● **What you have to do**: Scan the material for the word "axis", then return every line where it appears.
---- Data to use
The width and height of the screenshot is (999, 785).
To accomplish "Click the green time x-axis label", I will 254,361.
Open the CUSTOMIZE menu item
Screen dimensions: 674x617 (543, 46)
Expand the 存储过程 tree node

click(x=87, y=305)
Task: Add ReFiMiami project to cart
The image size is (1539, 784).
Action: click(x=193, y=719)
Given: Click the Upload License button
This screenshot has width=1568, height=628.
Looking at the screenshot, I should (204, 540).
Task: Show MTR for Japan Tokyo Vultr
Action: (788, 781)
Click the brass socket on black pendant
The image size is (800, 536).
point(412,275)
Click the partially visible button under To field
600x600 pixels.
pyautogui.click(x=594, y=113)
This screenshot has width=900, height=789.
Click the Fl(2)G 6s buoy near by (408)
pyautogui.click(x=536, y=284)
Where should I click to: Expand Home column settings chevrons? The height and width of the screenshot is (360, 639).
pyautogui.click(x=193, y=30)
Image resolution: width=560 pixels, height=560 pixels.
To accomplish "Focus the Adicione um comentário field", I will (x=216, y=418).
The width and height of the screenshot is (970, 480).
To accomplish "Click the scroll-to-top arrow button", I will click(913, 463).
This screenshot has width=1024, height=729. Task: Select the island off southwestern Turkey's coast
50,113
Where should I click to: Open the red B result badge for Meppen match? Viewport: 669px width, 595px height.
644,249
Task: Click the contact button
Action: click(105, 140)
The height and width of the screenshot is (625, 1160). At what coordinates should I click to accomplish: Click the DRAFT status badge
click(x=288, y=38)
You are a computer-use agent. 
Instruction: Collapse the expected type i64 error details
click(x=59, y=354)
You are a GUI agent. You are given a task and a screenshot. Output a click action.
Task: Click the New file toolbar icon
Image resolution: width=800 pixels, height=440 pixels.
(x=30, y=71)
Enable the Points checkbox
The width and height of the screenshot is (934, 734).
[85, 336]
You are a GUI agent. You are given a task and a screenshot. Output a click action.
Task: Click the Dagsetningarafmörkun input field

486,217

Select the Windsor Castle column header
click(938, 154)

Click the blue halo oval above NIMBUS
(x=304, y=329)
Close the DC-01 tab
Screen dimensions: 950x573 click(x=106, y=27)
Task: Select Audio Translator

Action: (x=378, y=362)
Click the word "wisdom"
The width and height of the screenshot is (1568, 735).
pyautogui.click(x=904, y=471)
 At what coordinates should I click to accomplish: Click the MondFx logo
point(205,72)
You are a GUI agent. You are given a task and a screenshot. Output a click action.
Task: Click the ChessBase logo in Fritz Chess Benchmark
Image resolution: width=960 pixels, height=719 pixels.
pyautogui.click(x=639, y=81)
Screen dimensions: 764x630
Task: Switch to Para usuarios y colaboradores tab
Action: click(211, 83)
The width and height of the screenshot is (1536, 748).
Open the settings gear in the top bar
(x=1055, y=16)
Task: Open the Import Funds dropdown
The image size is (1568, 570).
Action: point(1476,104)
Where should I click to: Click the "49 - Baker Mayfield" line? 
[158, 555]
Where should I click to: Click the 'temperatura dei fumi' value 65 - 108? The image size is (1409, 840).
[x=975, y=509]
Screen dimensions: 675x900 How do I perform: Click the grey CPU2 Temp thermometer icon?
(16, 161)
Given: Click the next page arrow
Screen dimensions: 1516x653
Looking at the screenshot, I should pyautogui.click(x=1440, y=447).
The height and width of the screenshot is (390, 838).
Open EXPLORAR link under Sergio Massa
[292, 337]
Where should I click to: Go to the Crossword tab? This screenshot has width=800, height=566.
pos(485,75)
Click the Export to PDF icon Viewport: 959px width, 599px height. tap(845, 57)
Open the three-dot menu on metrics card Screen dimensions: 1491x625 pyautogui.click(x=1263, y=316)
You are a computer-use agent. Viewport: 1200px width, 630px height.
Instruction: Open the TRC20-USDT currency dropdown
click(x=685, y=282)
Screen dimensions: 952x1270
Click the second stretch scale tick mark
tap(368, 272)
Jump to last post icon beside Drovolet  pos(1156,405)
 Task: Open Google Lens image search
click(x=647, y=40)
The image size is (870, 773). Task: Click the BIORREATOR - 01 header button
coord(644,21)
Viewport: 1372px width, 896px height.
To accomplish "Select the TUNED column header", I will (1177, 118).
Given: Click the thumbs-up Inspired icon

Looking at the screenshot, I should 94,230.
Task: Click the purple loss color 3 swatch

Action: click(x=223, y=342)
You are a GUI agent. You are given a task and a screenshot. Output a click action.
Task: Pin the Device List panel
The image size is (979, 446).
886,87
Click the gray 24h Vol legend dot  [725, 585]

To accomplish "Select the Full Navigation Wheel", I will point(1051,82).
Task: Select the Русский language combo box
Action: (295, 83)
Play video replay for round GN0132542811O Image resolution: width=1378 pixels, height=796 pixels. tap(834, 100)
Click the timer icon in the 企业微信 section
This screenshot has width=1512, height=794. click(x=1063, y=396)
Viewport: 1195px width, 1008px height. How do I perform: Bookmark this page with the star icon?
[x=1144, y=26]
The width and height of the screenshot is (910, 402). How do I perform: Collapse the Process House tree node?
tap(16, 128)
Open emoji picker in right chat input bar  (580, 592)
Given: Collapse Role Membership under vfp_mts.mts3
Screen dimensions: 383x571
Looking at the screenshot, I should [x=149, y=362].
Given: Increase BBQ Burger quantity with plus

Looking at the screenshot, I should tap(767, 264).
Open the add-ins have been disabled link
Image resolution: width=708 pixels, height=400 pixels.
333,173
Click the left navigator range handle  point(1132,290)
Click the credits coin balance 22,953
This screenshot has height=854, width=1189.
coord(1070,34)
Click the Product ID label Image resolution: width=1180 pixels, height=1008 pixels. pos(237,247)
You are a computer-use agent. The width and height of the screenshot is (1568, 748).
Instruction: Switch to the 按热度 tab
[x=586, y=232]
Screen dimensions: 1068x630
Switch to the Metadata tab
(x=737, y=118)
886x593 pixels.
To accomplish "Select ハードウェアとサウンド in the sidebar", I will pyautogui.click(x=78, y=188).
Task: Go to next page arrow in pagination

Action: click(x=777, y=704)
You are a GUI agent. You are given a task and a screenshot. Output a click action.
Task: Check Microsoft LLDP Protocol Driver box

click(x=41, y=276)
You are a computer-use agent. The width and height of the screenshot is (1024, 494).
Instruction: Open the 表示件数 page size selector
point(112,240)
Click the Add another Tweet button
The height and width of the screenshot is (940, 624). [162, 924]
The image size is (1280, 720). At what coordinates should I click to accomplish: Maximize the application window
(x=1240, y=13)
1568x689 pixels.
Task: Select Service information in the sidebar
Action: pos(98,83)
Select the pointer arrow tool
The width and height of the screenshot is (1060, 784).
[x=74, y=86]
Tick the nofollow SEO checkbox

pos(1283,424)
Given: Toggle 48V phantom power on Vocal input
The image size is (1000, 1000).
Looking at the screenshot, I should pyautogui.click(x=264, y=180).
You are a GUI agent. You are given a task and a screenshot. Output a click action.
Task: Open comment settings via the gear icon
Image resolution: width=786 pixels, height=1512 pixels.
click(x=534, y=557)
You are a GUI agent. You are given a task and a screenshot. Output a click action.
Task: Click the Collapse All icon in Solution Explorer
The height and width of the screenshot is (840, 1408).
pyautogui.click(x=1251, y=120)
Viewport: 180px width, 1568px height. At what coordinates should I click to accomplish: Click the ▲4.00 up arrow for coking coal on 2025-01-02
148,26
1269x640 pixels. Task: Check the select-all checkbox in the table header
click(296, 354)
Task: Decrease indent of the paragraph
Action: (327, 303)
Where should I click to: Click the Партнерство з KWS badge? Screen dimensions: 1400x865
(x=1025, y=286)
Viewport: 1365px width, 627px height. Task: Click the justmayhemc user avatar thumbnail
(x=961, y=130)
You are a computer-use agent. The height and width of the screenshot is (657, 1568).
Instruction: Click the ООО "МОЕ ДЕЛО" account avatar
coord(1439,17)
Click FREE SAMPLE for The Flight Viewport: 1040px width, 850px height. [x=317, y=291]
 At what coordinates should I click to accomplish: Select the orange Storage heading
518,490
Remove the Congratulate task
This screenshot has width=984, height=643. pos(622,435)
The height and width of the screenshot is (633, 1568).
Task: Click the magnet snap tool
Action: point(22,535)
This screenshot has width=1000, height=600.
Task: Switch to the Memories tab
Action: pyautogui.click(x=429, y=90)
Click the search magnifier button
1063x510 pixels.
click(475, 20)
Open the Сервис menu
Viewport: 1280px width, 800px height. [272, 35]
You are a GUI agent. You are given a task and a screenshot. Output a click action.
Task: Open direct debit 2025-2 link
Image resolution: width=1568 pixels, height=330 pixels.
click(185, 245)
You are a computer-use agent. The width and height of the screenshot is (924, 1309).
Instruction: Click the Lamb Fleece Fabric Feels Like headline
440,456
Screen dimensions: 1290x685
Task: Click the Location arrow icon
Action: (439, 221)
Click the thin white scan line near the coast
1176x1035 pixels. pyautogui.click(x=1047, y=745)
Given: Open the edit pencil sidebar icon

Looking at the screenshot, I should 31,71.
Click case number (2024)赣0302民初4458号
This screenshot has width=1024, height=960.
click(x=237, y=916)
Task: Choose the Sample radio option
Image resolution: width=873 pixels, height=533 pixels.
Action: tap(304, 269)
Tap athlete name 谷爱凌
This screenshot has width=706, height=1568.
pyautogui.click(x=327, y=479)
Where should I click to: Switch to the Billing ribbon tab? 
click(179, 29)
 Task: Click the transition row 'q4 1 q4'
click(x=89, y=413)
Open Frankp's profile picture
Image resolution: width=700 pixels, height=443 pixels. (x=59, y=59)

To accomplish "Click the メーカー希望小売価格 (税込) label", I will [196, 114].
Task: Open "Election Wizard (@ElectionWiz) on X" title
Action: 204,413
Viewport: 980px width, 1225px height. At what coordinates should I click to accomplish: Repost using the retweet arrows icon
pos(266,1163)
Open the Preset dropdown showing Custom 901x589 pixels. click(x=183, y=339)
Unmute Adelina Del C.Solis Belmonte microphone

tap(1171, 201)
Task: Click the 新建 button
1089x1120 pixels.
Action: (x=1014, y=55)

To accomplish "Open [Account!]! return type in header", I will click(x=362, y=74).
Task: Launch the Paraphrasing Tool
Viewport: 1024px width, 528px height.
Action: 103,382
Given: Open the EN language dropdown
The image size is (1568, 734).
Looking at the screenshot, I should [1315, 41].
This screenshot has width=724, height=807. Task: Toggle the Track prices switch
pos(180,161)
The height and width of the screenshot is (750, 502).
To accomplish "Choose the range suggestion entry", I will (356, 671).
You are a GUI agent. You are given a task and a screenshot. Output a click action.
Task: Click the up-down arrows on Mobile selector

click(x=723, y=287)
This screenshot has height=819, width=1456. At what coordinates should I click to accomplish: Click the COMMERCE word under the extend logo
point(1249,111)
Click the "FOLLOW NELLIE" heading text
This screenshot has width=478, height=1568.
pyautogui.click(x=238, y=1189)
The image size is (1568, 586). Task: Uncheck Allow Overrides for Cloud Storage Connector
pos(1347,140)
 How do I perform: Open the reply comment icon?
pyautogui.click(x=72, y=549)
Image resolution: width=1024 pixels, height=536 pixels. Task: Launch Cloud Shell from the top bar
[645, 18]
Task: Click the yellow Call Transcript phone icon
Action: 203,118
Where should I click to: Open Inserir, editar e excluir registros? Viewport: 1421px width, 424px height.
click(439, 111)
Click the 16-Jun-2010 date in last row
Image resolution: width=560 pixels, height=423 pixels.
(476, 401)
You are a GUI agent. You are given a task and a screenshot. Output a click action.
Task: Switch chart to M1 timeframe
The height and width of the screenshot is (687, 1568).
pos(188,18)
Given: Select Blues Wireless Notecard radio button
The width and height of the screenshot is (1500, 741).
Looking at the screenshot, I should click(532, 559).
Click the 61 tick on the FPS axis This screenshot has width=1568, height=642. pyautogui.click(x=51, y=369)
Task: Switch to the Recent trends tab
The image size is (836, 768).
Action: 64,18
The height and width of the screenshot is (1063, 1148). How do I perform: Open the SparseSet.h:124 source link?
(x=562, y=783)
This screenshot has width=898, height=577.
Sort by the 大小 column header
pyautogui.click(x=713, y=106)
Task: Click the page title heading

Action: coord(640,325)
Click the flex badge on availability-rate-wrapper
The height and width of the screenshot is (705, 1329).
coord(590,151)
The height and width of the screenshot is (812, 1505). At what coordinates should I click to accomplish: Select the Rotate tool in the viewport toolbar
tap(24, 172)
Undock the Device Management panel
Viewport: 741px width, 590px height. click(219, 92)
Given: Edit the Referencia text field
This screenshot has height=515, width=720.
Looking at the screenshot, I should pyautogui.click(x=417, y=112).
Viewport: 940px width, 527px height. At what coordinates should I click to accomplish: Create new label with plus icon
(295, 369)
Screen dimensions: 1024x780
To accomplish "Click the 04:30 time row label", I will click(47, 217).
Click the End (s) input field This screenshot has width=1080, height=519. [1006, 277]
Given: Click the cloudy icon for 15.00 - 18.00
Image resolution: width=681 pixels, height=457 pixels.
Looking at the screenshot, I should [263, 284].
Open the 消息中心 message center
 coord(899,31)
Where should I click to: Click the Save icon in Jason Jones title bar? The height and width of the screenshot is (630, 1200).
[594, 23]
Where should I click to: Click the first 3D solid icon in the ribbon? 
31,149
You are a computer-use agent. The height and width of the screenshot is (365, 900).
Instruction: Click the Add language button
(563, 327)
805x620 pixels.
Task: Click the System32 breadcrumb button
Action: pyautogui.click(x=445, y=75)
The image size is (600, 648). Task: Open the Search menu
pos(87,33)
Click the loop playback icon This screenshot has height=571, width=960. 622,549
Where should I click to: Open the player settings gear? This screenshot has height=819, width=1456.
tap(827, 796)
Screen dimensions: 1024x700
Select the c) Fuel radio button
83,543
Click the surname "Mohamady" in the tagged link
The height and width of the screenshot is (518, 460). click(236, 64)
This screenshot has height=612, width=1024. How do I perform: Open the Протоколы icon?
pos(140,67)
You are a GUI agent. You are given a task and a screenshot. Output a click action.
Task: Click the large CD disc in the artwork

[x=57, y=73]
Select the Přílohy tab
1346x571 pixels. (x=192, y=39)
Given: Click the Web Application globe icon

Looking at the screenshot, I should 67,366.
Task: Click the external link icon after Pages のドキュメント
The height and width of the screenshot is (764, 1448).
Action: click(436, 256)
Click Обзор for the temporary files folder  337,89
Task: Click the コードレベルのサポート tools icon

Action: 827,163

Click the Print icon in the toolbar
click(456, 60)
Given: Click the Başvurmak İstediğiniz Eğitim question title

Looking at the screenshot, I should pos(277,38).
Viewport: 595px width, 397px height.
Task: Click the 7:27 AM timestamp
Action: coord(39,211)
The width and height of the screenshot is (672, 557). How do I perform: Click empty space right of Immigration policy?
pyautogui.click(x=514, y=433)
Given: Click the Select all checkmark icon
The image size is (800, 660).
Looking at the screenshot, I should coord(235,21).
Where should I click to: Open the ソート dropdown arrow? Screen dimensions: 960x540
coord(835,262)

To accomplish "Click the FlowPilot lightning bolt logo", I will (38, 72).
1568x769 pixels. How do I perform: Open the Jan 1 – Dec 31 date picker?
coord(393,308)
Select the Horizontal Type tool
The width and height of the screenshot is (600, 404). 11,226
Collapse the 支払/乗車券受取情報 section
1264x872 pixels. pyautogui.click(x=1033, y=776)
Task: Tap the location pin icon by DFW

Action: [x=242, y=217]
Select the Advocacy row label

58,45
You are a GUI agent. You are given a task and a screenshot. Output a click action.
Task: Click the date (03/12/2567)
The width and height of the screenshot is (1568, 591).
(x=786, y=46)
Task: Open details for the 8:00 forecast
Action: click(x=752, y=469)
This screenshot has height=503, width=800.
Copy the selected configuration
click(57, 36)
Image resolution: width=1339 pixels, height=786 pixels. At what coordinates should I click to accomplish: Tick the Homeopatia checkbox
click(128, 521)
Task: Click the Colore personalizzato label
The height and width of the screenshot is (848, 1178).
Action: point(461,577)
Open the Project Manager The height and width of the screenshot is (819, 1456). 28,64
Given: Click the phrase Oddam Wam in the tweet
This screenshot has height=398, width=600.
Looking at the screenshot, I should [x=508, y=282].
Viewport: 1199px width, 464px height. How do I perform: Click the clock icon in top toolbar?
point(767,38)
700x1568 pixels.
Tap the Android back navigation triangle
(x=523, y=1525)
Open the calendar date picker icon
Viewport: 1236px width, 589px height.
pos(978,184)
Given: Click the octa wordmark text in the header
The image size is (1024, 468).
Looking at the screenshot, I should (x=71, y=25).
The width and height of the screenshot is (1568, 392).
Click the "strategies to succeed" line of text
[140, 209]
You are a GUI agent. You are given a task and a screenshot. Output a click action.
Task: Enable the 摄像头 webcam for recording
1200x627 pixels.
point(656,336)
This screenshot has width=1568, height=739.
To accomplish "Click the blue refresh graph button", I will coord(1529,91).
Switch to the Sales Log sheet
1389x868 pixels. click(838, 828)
--------
● **Written solution**:
To accomplish "Click the green time x-axis label", I will 254,361.
Click the 61 tick on the FPS axis This screenshot has width=1568, height=642. pyautogui.click(x=51, y=369)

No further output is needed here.